MSU Named an NVIDIA GPU Education Center

Midwestern State University has been named a GPU Education Center by NVIDIA, a computer technology company that has pioneered GPU-accelerated computing.

GPU Education Centers are recognized institutions that have integrated GPU-accelerated (graphics processing unit) computing into their mainstream science and engineering curriculum. GPU-accelerated computing leverages the parallel processing capabilities of GPU accelerators and enabling software to deliver dramatic increases in performance for scientific, artificial intelligence, deep learning, graphics, engineering, and other demanding applications.

MSU was recognized for its commitment to advancing the state of parallel programming education. MSU offers bachelor's and master's degrees in computer science.

"The College of Science and Mathematics is very pleased that MSU has been recognized by NVIDIA," said Dr. Marcy Brown Marsden, Dean of the College of Science and Mathematics. "Our Computer Science program is one of the largest programs in the college, and we are eager to expand the applications made possible through GPU-accelerated computing at the graduate and undergraduate level."

As a GPU Education Center, MSU will have access to NVIDIA GPU hardware and software, and NVIDIA parallel programming experts and resources, including educational webinars and an array of teaching materials. MSU students and faculty also receive access to free GPU programming training at nvidia.qwiklab.com. The comprehensive, self-paced training spans introductory to expert-level coursework on a range of GPU programming languages, applications, libraries, programming models and tools.

"The world of technology evolves at an incredible pace. In today's world, GPU-accelerated computing and high performance computing (HPC) are a æmust have' set of skills for multiple professionals across multiple disciplines," said Dr. Eduardo Colmenares, Assistant Professor of Computer Science.

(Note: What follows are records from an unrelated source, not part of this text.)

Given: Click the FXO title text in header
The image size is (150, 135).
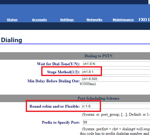Looking at the screenshot, I should (x=144, y=20).
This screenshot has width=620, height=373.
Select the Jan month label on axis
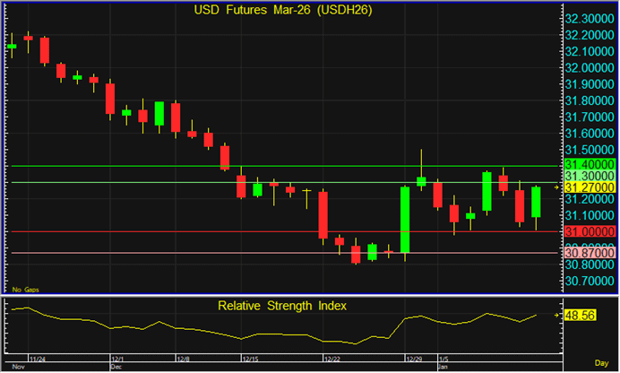click(x=443, y=368)
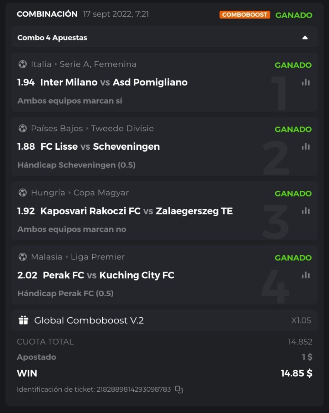Open the Inter Milano vs Asd Pomigliano match
The height and width of the screenshot is (413, 329).
coord(114,83)
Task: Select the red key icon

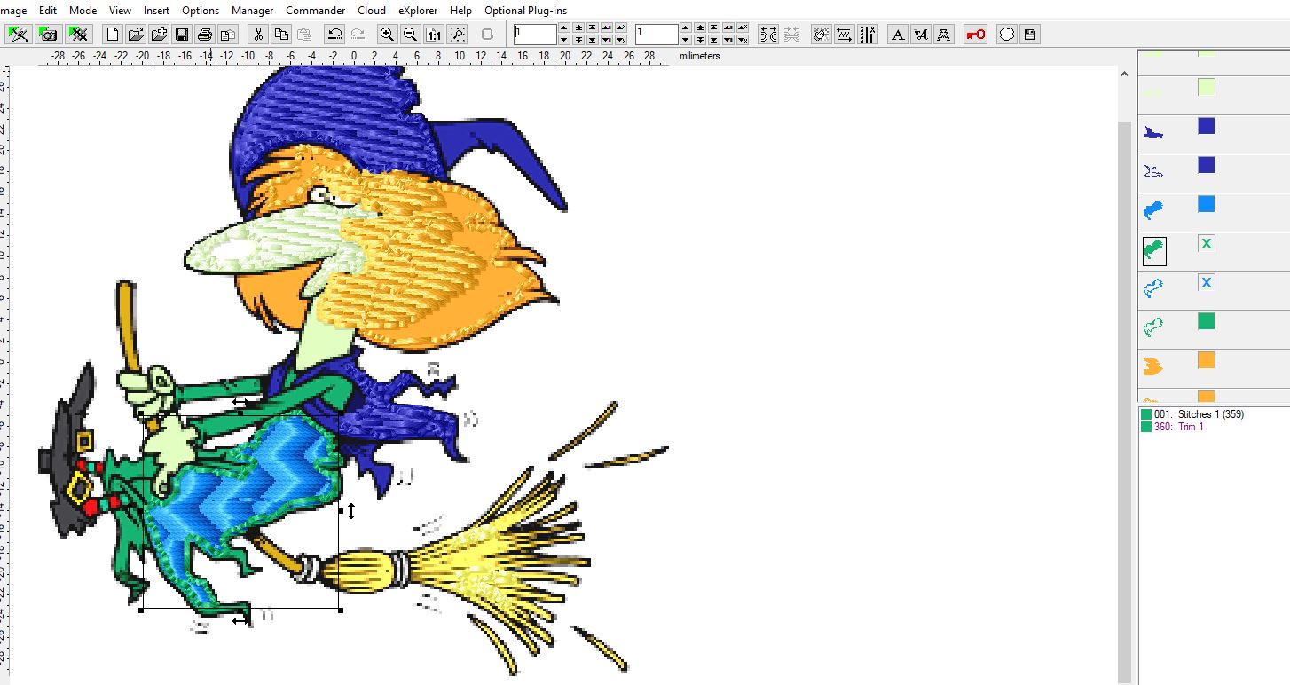Action: click(976, 35)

Colmenares said that many of the problems faced by scientists around the world involve massive amounts of data, including molecular dynamics, weather simulation, and protein folding. Processing huge amounts of data in a regular desktop or laptop computer is, in some cases, possible, but impractical, particularly when the technology that allows achieving an equally valid solution in a fraction of the time is already available.

"It is through the correct balancing between CPUs and high-performance GPU accelerators that students, faculty members, and scientists around the world are accelerating and achieving innovative, elegant and accurate solutions to some of the most computational challenging problems of our times. These solutions shape our present and our future," Colmenares said. "Thanks to NVIDIA's support, not only will our students have access to the latest technology, information, class and lab materials, but also we as institution will be able to offer an even better and enhanced accelerated computing and HPC experience to all individuals interested in growing, developing, enhancing, and applying these relevant and valuable skills."